start ARTICLE

Long-term arrangements concern the financial tactics adopted during the process of entering and remaining in homeownership. Access strategies inherently imply “planning” and action before actual home purchase. Although many studies have addressed plans and tenure preferences, research has tended to focus on a shift from renting to buying, rather than reflecting on housing transitions as a more nuanced process (see Howard et al., Citation2024). Nonetheless, in recent decades, homeownership has become more differentiated and stratified, with increasing awareness of the volatility associated with becoming and remaining a homeowner (Smith et al. Citation2022; B. Zhang Citation2021). Long-term transitions into outright owner-occupation can be precarious, involving the complex challenge of balancing savings, spending and debt (Wood et al. Citation2017). Studies have found that the groups most exposed to the risks of homeownership tend to be younger, possess low socioeconomic status, experience relationship break-up, and/or be over-leveraged (Köppe Citation2017; Nettleton and Burrows Citation1998).

end ARTICLE

▶ [WORK INSTRUCTIONS]: Pick up the homeownership passage above where its last sentence ends and keep writing it.

start RAW DATA

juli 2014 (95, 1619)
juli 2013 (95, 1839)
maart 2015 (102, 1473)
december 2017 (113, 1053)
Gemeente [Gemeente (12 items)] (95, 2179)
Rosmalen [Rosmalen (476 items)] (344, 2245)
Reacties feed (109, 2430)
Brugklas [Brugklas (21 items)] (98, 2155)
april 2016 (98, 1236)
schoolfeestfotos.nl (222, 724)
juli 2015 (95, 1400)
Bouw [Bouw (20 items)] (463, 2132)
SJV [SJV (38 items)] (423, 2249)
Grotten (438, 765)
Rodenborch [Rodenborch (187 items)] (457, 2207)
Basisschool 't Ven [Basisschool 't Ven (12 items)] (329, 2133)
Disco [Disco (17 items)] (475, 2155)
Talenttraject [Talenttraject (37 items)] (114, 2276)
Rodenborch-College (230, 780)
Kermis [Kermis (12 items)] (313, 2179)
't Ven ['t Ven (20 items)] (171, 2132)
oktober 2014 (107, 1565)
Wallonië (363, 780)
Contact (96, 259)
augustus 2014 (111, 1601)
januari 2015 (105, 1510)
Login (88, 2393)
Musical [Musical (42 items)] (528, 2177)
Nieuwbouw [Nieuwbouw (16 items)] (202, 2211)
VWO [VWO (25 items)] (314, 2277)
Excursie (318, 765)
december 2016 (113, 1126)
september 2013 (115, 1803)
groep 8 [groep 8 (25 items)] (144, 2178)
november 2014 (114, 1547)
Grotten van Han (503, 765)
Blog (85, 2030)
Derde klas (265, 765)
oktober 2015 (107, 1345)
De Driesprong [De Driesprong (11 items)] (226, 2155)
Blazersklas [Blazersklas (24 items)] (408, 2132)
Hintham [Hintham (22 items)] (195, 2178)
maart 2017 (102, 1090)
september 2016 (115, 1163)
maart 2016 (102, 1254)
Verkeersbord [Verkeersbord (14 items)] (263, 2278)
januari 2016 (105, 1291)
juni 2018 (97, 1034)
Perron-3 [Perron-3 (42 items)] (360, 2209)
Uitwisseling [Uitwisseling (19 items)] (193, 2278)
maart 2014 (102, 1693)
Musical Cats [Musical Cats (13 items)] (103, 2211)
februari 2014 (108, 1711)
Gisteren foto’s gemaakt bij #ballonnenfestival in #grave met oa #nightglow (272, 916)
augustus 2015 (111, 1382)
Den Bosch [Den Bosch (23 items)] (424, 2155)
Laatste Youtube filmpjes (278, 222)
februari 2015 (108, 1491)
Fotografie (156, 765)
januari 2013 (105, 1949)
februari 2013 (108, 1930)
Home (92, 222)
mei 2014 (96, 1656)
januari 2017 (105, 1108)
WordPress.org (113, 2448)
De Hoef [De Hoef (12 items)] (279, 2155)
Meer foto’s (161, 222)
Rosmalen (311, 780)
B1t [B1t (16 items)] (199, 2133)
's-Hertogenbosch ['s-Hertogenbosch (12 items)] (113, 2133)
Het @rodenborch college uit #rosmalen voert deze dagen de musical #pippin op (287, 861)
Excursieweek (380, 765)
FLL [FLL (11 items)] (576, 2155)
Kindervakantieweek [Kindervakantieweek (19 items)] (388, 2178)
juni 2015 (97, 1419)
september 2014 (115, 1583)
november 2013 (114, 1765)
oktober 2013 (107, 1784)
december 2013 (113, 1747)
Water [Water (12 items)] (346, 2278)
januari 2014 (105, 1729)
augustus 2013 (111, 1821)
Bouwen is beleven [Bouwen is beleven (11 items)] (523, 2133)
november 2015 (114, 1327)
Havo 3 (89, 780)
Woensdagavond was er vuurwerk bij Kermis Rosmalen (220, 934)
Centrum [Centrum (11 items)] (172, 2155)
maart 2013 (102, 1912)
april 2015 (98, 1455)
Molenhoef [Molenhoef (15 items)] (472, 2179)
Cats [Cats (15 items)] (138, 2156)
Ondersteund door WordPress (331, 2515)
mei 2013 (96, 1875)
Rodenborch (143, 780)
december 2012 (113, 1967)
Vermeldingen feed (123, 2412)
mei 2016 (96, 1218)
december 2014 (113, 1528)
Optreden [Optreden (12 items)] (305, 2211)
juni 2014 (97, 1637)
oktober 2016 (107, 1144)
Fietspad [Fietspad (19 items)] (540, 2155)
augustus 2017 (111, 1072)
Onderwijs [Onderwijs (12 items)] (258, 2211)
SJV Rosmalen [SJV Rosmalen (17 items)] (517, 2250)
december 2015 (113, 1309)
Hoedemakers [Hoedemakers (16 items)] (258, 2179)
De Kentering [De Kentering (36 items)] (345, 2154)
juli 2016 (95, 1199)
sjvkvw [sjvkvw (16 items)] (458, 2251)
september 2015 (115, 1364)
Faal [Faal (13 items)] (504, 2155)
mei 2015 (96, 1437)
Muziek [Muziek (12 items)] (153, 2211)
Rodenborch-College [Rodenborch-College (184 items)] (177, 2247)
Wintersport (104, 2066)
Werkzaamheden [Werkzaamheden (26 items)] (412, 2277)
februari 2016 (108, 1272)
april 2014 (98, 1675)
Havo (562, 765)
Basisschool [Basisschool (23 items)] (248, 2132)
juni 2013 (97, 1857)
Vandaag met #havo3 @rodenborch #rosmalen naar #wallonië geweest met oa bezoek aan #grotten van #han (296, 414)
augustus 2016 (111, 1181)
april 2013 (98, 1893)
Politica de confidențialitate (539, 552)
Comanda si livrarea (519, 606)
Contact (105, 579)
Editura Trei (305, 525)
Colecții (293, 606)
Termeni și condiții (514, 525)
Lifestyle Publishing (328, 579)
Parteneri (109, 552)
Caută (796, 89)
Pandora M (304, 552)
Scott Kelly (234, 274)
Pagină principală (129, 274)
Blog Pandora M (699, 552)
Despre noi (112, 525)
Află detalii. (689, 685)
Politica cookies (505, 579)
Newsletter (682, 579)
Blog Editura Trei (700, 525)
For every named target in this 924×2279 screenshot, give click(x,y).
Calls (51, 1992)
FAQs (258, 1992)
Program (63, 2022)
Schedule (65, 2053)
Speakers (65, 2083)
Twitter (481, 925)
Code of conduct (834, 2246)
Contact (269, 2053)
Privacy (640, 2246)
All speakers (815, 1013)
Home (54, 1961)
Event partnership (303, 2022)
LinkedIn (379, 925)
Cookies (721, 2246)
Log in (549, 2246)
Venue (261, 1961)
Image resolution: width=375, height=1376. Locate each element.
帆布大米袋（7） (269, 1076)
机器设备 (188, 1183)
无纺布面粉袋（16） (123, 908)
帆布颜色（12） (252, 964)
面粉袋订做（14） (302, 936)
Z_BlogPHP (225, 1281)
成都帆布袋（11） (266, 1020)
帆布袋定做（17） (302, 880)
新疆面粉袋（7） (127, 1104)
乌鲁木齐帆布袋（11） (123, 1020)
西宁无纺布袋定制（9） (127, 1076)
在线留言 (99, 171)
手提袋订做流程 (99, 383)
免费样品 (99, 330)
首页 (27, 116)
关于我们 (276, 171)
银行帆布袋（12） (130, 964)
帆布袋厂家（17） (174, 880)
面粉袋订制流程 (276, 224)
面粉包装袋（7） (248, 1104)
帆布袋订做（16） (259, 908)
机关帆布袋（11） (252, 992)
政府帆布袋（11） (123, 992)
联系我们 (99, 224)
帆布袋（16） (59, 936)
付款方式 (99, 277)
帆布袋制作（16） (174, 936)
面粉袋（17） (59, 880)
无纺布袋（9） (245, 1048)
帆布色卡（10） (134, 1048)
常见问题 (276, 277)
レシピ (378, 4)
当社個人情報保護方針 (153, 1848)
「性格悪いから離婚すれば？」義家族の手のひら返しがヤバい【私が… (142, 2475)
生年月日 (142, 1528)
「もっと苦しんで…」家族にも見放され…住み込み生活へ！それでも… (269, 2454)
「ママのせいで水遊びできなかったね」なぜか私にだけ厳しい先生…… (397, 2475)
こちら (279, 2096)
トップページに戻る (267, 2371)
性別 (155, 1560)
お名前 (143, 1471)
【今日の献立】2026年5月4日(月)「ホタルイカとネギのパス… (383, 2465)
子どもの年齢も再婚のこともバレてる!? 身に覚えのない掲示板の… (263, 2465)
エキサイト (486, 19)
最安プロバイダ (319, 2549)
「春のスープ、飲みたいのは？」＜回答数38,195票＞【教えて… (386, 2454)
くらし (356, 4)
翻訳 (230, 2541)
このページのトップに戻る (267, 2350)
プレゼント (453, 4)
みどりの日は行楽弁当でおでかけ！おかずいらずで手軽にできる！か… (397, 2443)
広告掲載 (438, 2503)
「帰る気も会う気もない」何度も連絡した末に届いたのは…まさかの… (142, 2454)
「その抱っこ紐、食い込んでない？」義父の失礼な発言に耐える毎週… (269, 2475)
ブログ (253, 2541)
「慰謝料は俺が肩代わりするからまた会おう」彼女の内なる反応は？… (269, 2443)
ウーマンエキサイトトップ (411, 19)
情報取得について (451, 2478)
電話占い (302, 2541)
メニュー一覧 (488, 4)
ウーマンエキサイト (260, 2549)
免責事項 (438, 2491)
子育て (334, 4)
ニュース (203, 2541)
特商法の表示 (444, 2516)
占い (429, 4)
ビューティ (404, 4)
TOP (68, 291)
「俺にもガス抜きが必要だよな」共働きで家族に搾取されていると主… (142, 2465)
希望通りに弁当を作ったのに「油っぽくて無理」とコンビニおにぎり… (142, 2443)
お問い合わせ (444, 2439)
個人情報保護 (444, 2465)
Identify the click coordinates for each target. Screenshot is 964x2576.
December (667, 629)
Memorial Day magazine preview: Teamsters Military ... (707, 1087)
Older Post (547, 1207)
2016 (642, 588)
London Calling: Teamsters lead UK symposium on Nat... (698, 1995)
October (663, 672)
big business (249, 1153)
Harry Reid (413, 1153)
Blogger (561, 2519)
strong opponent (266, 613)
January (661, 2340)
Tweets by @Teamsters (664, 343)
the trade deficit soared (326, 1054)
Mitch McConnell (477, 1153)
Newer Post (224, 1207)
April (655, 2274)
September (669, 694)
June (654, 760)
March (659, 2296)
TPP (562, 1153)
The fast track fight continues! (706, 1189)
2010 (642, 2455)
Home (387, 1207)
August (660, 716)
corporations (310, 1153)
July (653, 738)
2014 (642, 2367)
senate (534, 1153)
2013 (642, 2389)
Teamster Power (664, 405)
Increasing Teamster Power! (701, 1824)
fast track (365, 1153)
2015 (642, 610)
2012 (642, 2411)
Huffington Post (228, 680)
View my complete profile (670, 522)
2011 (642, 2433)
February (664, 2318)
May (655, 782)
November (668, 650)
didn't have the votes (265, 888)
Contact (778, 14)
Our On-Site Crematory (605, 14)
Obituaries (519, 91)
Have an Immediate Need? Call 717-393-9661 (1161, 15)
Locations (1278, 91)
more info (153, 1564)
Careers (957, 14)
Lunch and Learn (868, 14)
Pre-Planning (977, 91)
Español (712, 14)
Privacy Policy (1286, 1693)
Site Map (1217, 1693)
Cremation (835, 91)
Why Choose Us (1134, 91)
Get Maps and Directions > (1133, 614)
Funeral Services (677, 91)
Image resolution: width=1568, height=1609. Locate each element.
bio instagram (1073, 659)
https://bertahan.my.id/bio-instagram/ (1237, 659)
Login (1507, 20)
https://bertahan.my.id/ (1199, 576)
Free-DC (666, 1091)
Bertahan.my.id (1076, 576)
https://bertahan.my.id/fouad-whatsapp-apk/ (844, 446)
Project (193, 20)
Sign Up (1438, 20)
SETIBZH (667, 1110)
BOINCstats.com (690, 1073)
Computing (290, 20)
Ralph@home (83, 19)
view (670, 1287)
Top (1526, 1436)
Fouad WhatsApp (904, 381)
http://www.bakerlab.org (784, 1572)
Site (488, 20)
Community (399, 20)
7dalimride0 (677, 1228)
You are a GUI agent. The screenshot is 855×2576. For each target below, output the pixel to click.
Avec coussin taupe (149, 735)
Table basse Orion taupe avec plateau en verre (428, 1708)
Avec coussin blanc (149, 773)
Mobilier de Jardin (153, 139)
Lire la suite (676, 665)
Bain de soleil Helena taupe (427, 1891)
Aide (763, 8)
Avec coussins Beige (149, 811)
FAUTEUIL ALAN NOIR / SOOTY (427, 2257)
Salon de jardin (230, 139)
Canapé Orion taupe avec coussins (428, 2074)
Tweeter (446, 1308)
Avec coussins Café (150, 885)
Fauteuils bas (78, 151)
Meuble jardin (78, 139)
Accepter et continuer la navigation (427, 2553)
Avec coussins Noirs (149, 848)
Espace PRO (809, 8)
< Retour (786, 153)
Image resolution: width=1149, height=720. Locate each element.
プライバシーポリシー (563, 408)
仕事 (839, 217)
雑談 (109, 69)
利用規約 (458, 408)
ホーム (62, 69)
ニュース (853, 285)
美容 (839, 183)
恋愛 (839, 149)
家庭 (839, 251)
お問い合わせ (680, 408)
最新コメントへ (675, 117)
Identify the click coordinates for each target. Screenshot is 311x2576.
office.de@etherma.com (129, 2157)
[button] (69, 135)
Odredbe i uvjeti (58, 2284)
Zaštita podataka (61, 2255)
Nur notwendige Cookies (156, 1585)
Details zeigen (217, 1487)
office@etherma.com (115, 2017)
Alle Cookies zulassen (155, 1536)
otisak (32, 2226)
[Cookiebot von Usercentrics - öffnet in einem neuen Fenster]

end RAW DATA

▶ [RESULT]:
Housing Context and the Status of Homeownership

Through successive periods of reform since the late-1970s, China has been transformed from a public housing dominated system to a market-oriented, homeowner society (Clark, Huang, and Yi Citation2021). For most contemporary young adults (i.e. millennials), entry into homeownership has become tightly aligned with transition into adulthood, family formation, and the realization of financial security (Chen and Yang Citation2017). However, overheated housing markets in major cities have intensified the challenges facing young people seeking to become owner-occupiers. The need for family assistance and demand for housing finance has expanded accordingly (Cui, Huang, and Wang Citation2020).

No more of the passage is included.